I ask because last year, ticking an box, we brought the equality and diversity officer in to talk to a class (2nd year uni). As you say pushing an open door, but when she got to using ‘gay’ as shorthand for a bit naff/ weak/ lame, they refused to take her seriously. and two students, who prefaced their remarks by saying they were themselves gay told her had no issue with that usage.


6to5against - May 3, 2016

‘here’ is secondary school in the Dublin region.

I overstated my case though. ‘gay’ as a pejorative has certainly become far less common – and I haven’t heard it in at least a year myself. As always, though, somethings survive underground. A gay student complained to me recently that it was still being used, and used in his presence and over his objections.

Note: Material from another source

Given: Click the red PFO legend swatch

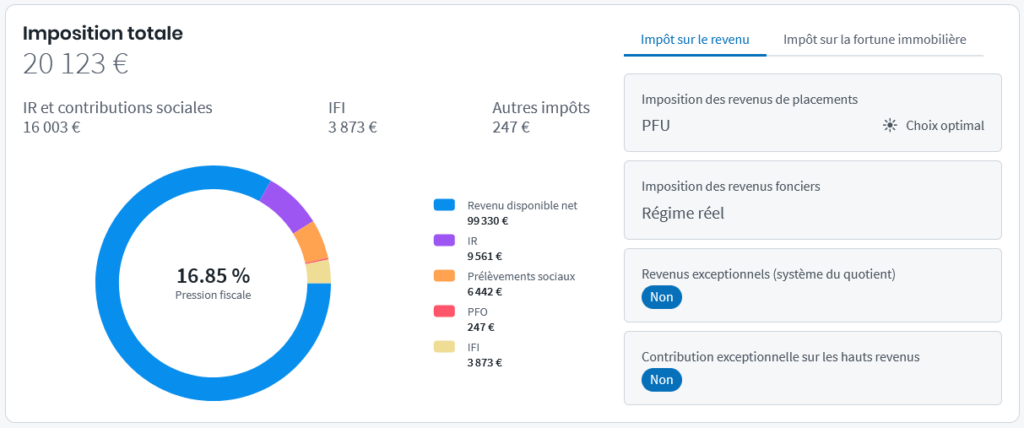Looking at the screenshot, I should (x=445, y=311).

When I brought it up with a group, I have to say I had no pushback from them when I asserted that it was inappropriate. But again, who knows what’s happening underground…


Tomboktu - May 3, 2016

Is ‘in the absence of the teacher’ the new ‘underground’ now! 🙂


2. Ed - May 3, 2016

On the subject of Santa Claus: you know that Frank O’Connor story about the kid waking up on Christmas morning and swapping the presents because he thinks Santa has got things mixed up, then being given out to by his parents and realizing that it’s all a scam? I’ll always remember being in Sixth Class in primary school when our teacher got us to read that; not unreasonably, he assumed we were all cynical hard chaws by that stage who knew the ways of the world, but didn’t allow for one of the girls who was a fair bit more naive than anyone else. The penny dropped for her towards the end of the story and she ran out of the classroom in tears. Even as a group of heartless eleven year-olds, we all winced in sympathy, for her and for the poor teacher. Bloody minefield isn’t it?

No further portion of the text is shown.